I was solving the exercises and got stuck when trying to solve this with tools of residual calculus $$ \int_{0}^{2 \pi} \frac{\cos (z)}{2 + \cos (z)} \, dz = \int_{0}^{2 \pi} f(z) \, dz. $$
Isolated singularities are at $z = \pi (2k+1) - i \log(2 \pm \sqrt{3}),\ k \in \mathbb{Z}$. Also I noticed that constructing a rectangular path (let's say a positively oriented square of length $2 \pi$) has a nice property that vertical parts cancel each other out which leaves me with $$ \int_{0}^{2 \pi} f(z) \, dz + \int_{2 \pi}^{0} f(z+2 \pi i) \, dz = 2 \pi i \cdot \operatorname{Res} \left[ f(z), z = \pi- i \log(2 - \sqrt{3}) \right]; \\ \int_{0}^{2 \pi} \frac{\cos (z)}{2 + \cos (z)} \, dz = \frac{-4 \pi}{\sqrt{3}} + \int_{0}^{2 \pi} \frac{\cos (z+2 \pi i)}{2 + \cos (z+2 \pi i)} \, dz. $$
Numerical calculation reveals that the last integral is just $2 \pi$... Am I missing something obvious? Or maybe there is a smarter way to obtain this result?

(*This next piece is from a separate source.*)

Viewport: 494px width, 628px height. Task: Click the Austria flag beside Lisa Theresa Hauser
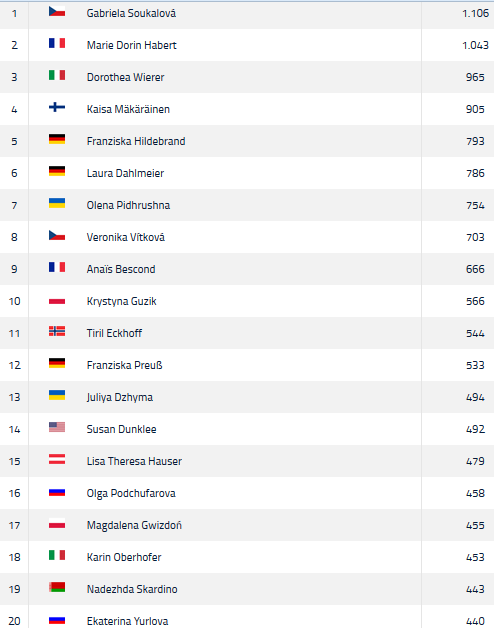57,459
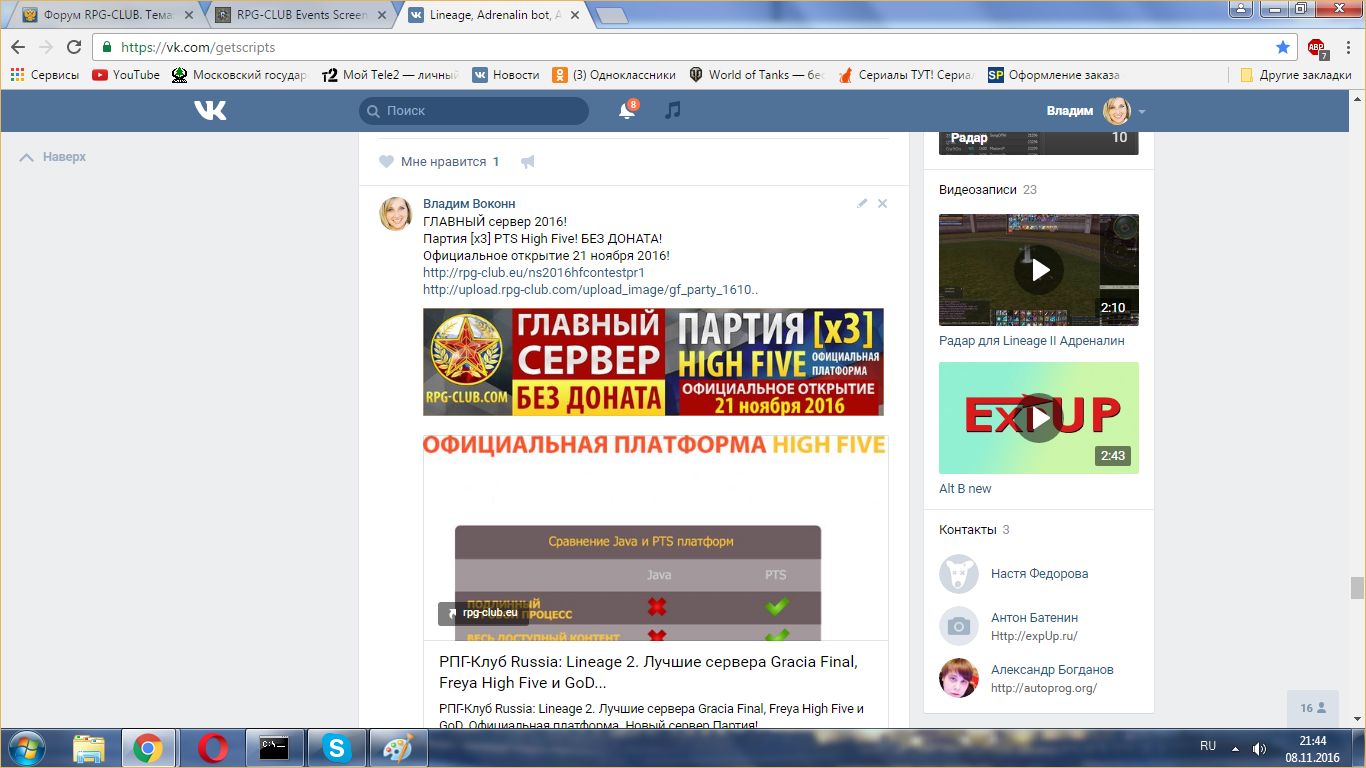Reload the page in Chrome
This screenshot has width=1366, height=768.
[x=73, y=47]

If we substitute $w = e^{iz}$, we obtain
$$\int_0^{2\pi} \frac{\cos z}{2+\cos z}\,dz = \int_{\lvert w\rvert = 1} \frac{\frac{1}{2}(w+w^{-1})}{2+\frac{1}{2}(w+w^{-1})}\, \frac{dw}{iw} = -i\int_{\lvert w\rvert = 1} \frac{w^2+1}{w(w^2+4w+1)}\,dw,$$
which can be evaluated directly with the residue theorem. We get something that can be evaluated with a little less work if we first note that
$$\int_0^{2\pi} \frac{\cos z}{2+\cos z}\,dz = \int_0^{2\pi} \frac{e^{iz}}{2+\cos z}\,dz$$
by periodicity and parity (the denominator is even, the imaginary part of the numerator is odd), then substituting $w = e^{iz}$ yields
$$-i\int_{\lvert w\rvert = 1} \frac{2w}{w^2+4w+1}\,dw.$$
The zeros of the denominator are $-2\pm\sqrt{3}$, hence for the residue inside the unit disk we obtain the value
$$\frac{2(\sqrt{3}-2)}{2(\sqrt{3}-2)+4} = \frac{\sqrt{3}-2}{\sqrt{3}} = 1 - \frac{2}{\sqrt{3}},$$
and
$$\int_0^{2\pi} \frac{\cos z}{2+\cos z}\,dz = 2\pi \left(1 - \frac{2}{\sqrt{3}}\right).$$
To integrate rational functions of $\sin$ and $\cos$ from $0$ to $2\pi$, it is usually a good strategy to substitute $w = e^{it}$. Sometimes, some symmetry considerations before the substitution can make things easier.